信用格付けは将来についての評価であるため、必然的に主観的な評価となる。格付け機関はできるだけ公平・中立な評価を行なうため、複数のアナリストの意見をもとに信用格付けを行うが、主観的な評価となることは避けられない。格付け機関のポリシー、見解の相違、方法論は微妙に異なるため、同じ発行体への評価でも格付け機関によって信用格付けが異なることがある。信用格付け自体は公共性を有しているが、信用格付けはあくまで「格付け機関の意見」であり、投資情報の一つとして位置づけられるものである。また、低い信用格付けをつけられた発行体から反論が行なわれることがある。

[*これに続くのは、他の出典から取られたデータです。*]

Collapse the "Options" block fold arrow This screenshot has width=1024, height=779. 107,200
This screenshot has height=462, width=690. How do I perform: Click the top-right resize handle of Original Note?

発行体の宣伝活動やディスクローズ誌で、高格付けを対外的にアピールする企業は多いが、個々の債権に対する信用格付けはあくまで「債務の履行能力」を評価しており、当該企業に対する総合的な評価や成長性を示したものではないことにも注意する必要がある。
2007年から表面化した
サブプライムローン問題に端を発する世界的な金融危機では、その格付内容が問題視されている。サブプライムローン等の本来は最低の格付であるはずのローンであっても、
証券化商品組み入れの過程で他のローンと組み合わされると、一度に破綻する事はなくリスクが低下したと見なされて、
証券としては上位の格付が付いてしまう事が多く、結果的に本来のリスクが見えにくくなってしまっている。このため市場関係者の疑心暗鬼を招来し、
信用収縮に拍車を掛ける要因の一つとなってしまっている。